Subsequent generations of Cootes were more congenial. In the grand entrance hall is a splendid Roman floor mosaic brought back from a Grand Tour taken by the ninth baronet and his wife, Lady Caroline, a niece of the Earl and Countess of Meath. (No relation, apparently, to the disreputable Countess of Westmeath. However, another of Lady Caroline’s uncles was “Buck” Whaley, a notorious gambler, wastrel, and anti-Catholic zealot.)
During my visit in January, afternoon tea—a sumptuous affair with fruitcake and raspberry jam—was served in the library, an 80-foot-long room with a fireplace at either end. A bow window in the center offered a glorious view of a grand Italian marble fountain, lined up with the center of the window. When the Krehbiels first saw it, the fountain was two feet off center. “Someone said, ‘You shouldn’t move it. It’s so wonderfully Irish,’ ” Reynolds told me. “But Fred is Swiss,” he added drily.
To the left of a fireplace, a hidden door behind a bookcase swings open to reveal a spectacular curvilinear glass-and-steel conservatory with Roman statuary, wicker furniture, and potted palms.
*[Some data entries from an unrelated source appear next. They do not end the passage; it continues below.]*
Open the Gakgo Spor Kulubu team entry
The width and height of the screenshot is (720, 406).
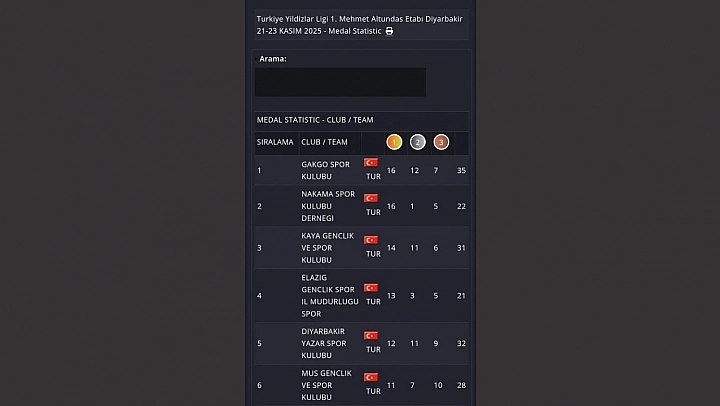(326, 170)
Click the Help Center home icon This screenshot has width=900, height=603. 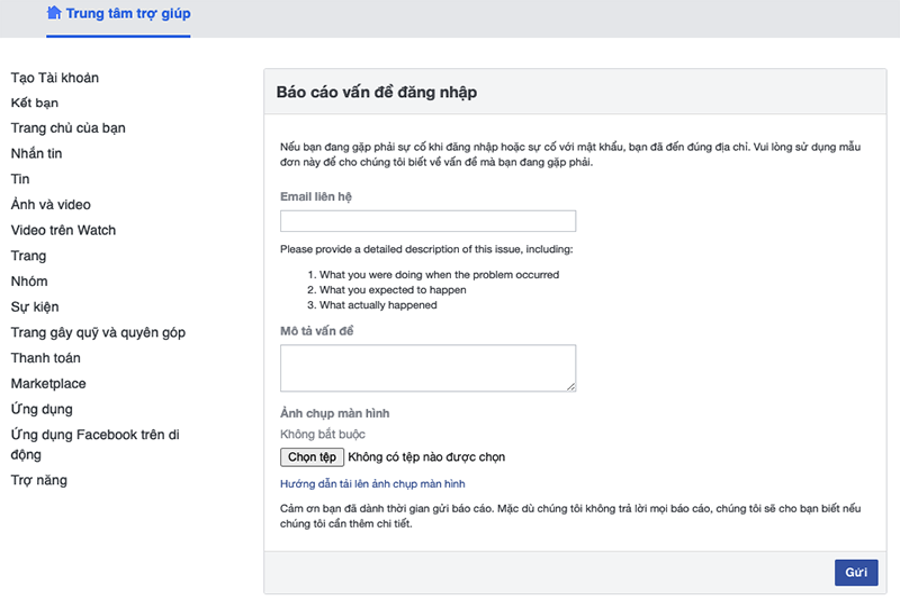pos(54,13)
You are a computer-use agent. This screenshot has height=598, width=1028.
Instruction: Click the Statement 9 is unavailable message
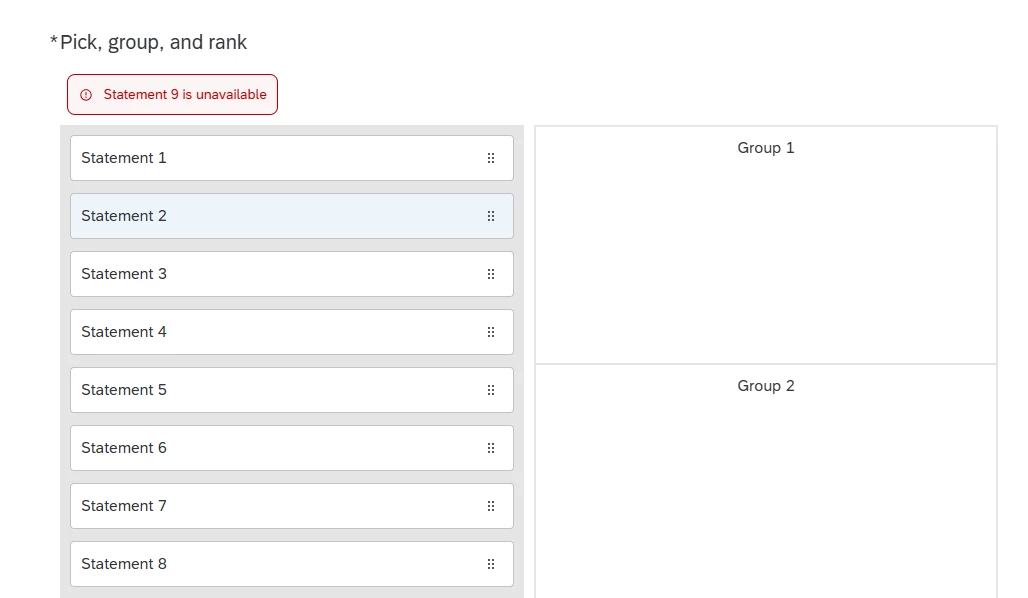(185, 94)
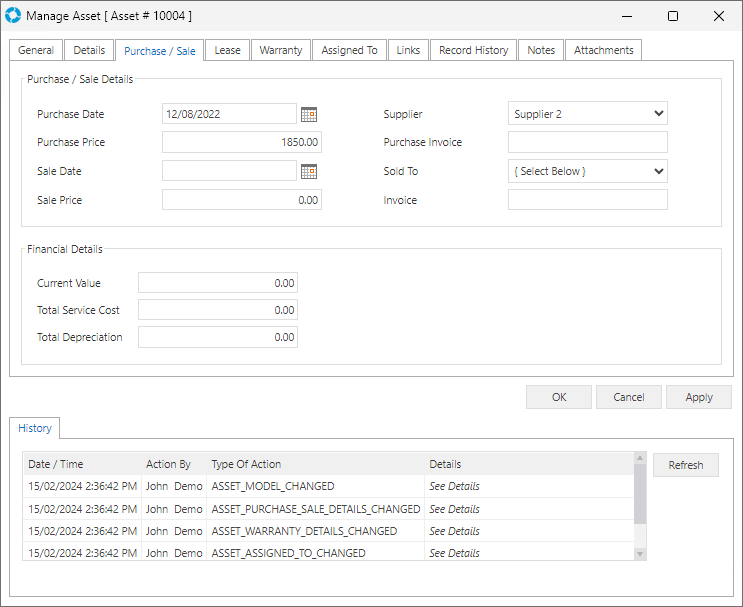Select the Lease tab
This screenshot has height=607, width=743.
click(227, 50)
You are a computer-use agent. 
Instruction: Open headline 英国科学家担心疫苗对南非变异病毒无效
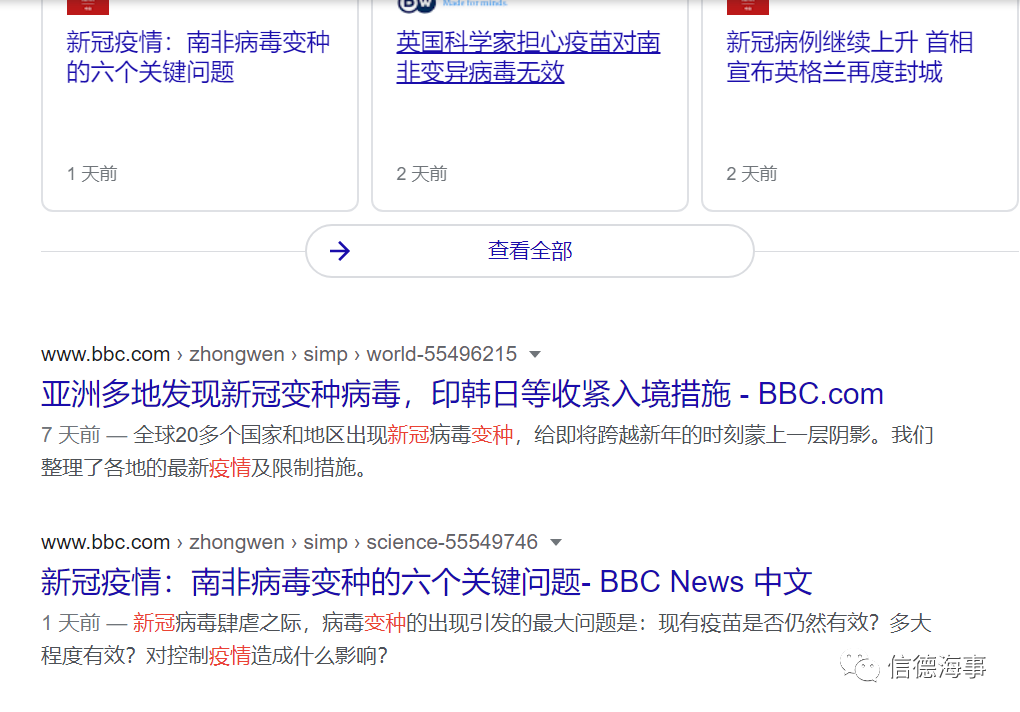(528, 58)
Neglected by the monks, the frame was severely corroded and had to be dismantled and shipped, piece by piece, to England for restoration. Meryl Long, a recent visitor, remembers her father, Richard Guinness, describing his astonishment at finding bananas growing in the conservatory in the early 1920’s—an almost inconceivable luxury in Ireland at the time.
Alas, Reynolds has no plans to revive the cultivation of bananas. But he has planted a kitchen garden to produce fresh vegetables. And he has introduced free-range chickens to supply eggs. The hotel’s chef, Fred Cordonnier, was previously in charge of Restaurant Patrick Guilbaud at the Merrion hotel, Dublin’s only Michelin two-starred restaurant; at Ballyfin he will apply his French technique to the local bounty, whether a porcini risotto with slices of Jerusalem artichoke or tender lamb from the Slieve Bloom mountains. “They graze on heather and wildflowers,” says Cordonnier, explaining that this gives the meat its delectable flavor.
And then there are the grounds. Ballyfin sits on 600 acres, with a vast lake in front of the house and a network of diverting walkways to a rockery with ferns, all modeled on the style of Lancelot “Capability” Brown. Outdoor activities include boating and fishing on the lake; tennis; bowling; croquet; and bicycling on more than six miles of paths. For those who wish to venture beyond the property’s 4 1/2-mile stone-walled perimeter, there is horse trekking in the Slieve Blooms, as well as outings to Birr Castle, with its famous arboretum and gardens, and the Lutyens gardens at Heywood, in Ballinakill. The Heritage golf course, designed by Seve Ballesteros, is 20 minutes away.
Will Krehbiel’s spectacular gamble pay off? With Ireland’s economy still in disarray, no doubt Ballyfin will have to look abroad for much of its clientele. That said, the hotel’s central location—halfway between Dublin and Shannon—makes it an ideal stopping point for travelers bound from the capital to the southwest coast.
“We’re certainly not going to get a return on our investment,” Krehbiel says, though he betrays not a hint of regret.